On Tue, 2005-05-24 at 10:38 -0700, Roger Brunell wrote:
> --- Stephen Smalley <sds@xxxxxxxxxxxxx> wrote:
> > Did you read the nsa/README file?  The vendor branch of that tree tracks
> > the official nsa.gov SELinux releases, and interim updates between
>                                               ?? to selinux ??

Yes.

> > releases are committed on the head.  Hence, it is presently 2.6.11 with
>                                                               ^^^^^^??
>                                                     with what patches?

None, other than what I mentioned below.

> > the 2.6.11-selinux1.patch applied plus some subsequent updates to
>                                          ------------------????
> > reflect changes made since the release.  I don't believe that it has
>                                  ^^ of 2.6.11 or NewSelinux

Updates made to SELinux since 2.6.11-selinux1 was released.

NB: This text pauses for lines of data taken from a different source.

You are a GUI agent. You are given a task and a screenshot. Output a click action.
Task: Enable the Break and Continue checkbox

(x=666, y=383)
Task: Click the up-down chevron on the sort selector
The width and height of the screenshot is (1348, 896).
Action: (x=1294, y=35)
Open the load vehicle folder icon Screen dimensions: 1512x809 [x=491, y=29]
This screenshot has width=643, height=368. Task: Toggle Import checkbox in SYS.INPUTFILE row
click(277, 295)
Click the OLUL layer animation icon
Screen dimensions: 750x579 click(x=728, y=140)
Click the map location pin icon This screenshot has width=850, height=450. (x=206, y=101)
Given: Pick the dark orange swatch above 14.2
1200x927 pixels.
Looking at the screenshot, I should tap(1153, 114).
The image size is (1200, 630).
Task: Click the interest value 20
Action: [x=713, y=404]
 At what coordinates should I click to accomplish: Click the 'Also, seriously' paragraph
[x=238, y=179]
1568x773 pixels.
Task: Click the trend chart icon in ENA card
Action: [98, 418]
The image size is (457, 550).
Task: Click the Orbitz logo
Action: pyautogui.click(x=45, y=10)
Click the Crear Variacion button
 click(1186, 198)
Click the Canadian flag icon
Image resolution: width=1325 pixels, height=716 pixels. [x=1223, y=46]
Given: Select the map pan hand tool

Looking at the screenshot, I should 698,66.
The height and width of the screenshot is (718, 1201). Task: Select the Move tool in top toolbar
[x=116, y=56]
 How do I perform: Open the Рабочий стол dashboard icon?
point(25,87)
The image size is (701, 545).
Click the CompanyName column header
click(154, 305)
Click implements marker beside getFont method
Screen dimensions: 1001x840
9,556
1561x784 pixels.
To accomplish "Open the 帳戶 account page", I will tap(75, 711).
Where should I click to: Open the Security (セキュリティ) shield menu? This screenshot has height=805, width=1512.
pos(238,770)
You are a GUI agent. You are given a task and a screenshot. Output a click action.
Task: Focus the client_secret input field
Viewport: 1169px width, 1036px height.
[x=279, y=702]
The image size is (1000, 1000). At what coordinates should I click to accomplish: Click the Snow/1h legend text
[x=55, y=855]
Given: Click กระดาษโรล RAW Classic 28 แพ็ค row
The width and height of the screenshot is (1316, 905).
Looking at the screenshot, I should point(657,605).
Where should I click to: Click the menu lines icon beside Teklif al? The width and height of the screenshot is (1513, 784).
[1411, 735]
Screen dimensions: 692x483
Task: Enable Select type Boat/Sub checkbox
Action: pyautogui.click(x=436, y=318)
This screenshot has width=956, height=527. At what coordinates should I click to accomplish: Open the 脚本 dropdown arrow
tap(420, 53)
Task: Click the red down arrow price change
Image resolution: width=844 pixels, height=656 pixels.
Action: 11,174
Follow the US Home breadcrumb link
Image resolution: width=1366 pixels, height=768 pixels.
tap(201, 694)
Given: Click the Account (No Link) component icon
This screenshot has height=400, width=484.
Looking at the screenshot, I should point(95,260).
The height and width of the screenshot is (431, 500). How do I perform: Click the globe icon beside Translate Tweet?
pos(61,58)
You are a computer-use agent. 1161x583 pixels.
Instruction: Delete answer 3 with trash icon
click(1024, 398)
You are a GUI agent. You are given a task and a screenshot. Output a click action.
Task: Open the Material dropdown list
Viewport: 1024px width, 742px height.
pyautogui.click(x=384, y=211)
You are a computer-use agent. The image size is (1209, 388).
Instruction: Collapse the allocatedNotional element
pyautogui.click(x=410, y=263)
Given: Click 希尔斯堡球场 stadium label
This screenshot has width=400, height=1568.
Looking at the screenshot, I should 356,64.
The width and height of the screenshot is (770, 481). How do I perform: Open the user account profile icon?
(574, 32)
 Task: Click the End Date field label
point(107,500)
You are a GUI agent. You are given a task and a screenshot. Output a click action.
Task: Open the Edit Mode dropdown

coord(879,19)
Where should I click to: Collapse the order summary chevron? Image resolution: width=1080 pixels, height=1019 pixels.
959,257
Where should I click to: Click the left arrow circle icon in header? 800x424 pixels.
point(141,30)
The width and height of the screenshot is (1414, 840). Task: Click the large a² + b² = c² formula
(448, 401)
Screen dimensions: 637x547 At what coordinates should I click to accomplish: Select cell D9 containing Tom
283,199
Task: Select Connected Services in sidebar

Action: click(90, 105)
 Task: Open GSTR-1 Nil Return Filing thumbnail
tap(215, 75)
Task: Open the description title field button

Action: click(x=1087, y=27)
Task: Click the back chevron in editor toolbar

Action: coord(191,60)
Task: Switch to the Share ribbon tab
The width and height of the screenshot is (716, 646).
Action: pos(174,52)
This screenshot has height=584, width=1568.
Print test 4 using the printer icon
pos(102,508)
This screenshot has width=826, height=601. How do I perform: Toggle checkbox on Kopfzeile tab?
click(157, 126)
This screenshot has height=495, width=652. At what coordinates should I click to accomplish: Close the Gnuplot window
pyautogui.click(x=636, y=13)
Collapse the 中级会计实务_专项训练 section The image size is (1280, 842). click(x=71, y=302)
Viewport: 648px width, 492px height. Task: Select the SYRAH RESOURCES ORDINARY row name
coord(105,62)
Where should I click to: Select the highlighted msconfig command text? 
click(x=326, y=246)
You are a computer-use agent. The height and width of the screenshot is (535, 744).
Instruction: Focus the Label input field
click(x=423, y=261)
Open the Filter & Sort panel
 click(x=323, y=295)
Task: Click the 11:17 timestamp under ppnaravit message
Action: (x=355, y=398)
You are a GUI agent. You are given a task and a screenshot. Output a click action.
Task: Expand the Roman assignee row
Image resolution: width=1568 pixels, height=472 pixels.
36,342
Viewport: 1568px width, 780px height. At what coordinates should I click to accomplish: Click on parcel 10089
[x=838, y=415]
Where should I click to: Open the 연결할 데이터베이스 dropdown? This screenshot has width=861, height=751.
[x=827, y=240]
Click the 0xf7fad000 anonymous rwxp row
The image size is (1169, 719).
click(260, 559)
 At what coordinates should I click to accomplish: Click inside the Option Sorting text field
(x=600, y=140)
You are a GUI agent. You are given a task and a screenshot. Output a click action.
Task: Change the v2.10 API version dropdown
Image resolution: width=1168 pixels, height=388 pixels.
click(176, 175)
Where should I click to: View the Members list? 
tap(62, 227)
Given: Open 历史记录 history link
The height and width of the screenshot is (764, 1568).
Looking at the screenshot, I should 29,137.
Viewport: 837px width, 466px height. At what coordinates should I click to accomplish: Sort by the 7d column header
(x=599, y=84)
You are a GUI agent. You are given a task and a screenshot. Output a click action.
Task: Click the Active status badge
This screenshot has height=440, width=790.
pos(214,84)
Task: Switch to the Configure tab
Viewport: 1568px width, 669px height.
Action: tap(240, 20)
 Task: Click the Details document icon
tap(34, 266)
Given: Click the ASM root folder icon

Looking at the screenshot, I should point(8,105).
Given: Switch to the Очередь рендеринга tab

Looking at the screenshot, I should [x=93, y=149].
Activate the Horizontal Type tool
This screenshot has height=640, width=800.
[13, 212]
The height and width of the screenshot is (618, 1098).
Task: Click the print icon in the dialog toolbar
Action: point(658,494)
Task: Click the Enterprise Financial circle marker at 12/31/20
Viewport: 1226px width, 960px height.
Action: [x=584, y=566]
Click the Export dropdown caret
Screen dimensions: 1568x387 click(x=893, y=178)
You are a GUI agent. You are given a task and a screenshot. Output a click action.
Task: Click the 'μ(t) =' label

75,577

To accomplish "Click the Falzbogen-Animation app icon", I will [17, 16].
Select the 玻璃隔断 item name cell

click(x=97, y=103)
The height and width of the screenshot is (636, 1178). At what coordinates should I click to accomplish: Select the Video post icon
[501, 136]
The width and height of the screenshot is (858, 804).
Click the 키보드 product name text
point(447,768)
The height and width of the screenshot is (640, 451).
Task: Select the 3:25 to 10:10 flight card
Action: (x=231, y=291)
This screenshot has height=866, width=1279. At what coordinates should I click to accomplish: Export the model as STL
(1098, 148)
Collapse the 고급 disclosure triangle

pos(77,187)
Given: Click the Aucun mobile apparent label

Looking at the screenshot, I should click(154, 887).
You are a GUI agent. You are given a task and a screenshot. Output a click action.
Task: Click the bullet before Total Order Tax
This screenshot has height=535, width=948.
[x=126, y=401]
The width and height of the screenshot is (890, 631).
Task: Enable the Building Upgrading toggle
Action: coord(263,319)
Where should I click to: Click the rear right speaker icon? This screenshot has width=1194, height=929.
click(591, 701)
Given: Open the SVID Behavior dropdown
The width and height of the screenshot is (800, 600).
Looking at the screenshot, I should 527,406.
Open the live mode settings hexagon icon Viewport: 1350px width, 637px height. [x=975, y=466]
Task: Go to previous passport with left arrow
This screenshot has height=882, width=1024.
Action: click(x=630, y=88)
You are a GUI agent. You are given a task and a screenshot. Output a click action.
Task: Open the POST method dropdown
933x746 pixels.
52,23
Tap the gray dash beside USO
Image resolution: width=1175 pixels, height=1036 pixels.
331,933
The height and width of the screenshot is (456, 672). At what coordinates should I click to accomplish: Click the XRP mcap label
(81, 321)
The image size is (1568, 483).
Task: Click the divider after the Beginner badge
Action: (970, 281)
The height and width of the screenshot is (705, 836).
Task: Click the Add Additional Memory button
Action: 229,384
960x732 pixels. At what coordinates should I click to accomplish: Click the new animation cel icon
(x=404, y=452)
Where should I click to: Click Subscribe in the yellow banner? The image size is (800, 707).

>   I think this means that the sourceforge CVS is less than p10? I haven't
> tracked back to what level it is.

Linux 2.6.11, no other patches.  Patch level 0 if you prefer.

> > Debian kernel, since nsa/linux-2.6 is just vanilla 2.6.11 plus SELinux
> > changes.  Either just use the Debian kernel as is (boot with selinux=1)
> > or try applying the 2.6.11-selinux1.patch to it if you truly need those
> > changes.
>   ^^^^^^^                                                           ^^^^^
>      I have no idea what "those changes" are, you are speaking of. Do you mean
> those found in the SElinux patch on the NSA site may already be in 2.6.11.10
> kernel as delivered?
>     Nope, I just looked at the security.h file included with the distro
> (/usr/src/kernel-headers-2.6.11) and the selinux-patch changes are not yet
> present. 
>     So I still have to apply that patch a do a kernel build.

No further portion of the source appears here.